= Ingredient branding =

In marketing, ingredient branding or ingredient marketing refers to a process in which a company markets an established ingredient or component used in its own products. The overall marketing strategy seeks to signal a high-quality product based on the perception of the ingredient.

From the ingredient company's perspective, they are not required "to convince consumers that their product is valuable, their customers do it for them".

== History ==

Chipmaker Intel's 1991 "Intel Inside" marketing campaign was the first landmark ingredient branding success.

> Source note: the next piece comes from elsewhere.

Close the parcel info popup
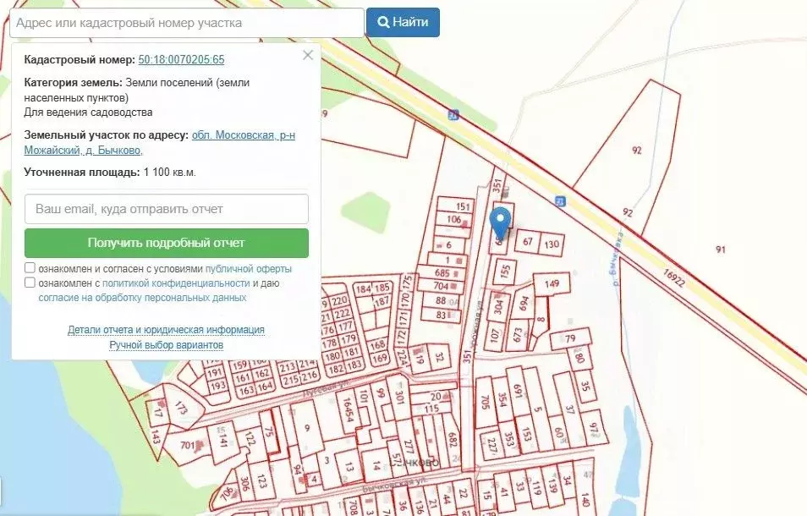Viewport: 807px width, 516px height. (308, 55)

It came about in the late 1980s when the abruptly rising interest in personal computers led to a huge demand for central processing units, (CPUs) which Intel took as an imperative to "explain the desirability of its products" to end users, not just the original equipment manufacturer (OEM). In addition to Intel's advertising for "Intel Inside", it subsidized OEMs that had agreed to include the Intel Inside logo on their products and ads.

Other examples of ingredient branding include:
- NutraSweet and Canderel, a brand name for the artificial sweetener Aspartame in the food industry (Coca-Cola lite)
- Teflon as a coating for pots and pans and Gore-Tex for sportswear (both products are brand names for polytetrafluoroethylene)
- Makrolon, a plastic produced by Bayer MaterialScience
- Bitrex, a bitter substance discovered by MacFarlan Smith Ltd.
- ClickTight as a car seat installation method by Britax
- Microban for anti-microbial technology or additives
- Dolby's Dolby Digital mark on cassette tape players

== Marketing ==
Ingredient branding cannot be allocated to either industrial or consumer goods marketing. The consumer is the end-user of the ingredient, but is not part of the buying decision for the component, as this is up to the producer of the end product. On the other hand, the producer will only decide on the usage of the ingredient—or at least take it into account in the communication policy—if the image of this ingredient will affect the consumer, meaning a positive influence on his or her buying decision.

Ingredient brands "complement other brands without conflict. They go inside and aren’t necessarily identifiable visually. Their quality message carries over to the brand they’re inside of."

=== Cooperative advertising ===
Cooperative advertising may be used to incentivize the end-product manufacturer to advertise the ingredient, of which the "Intel Inside" campaign was a big example. In fact, by the end of 1992, over 500 OEMs had signed onto Intel's cooperative marketing program and 70% of OEM ads that could carry the "Intel Inside" logo did so.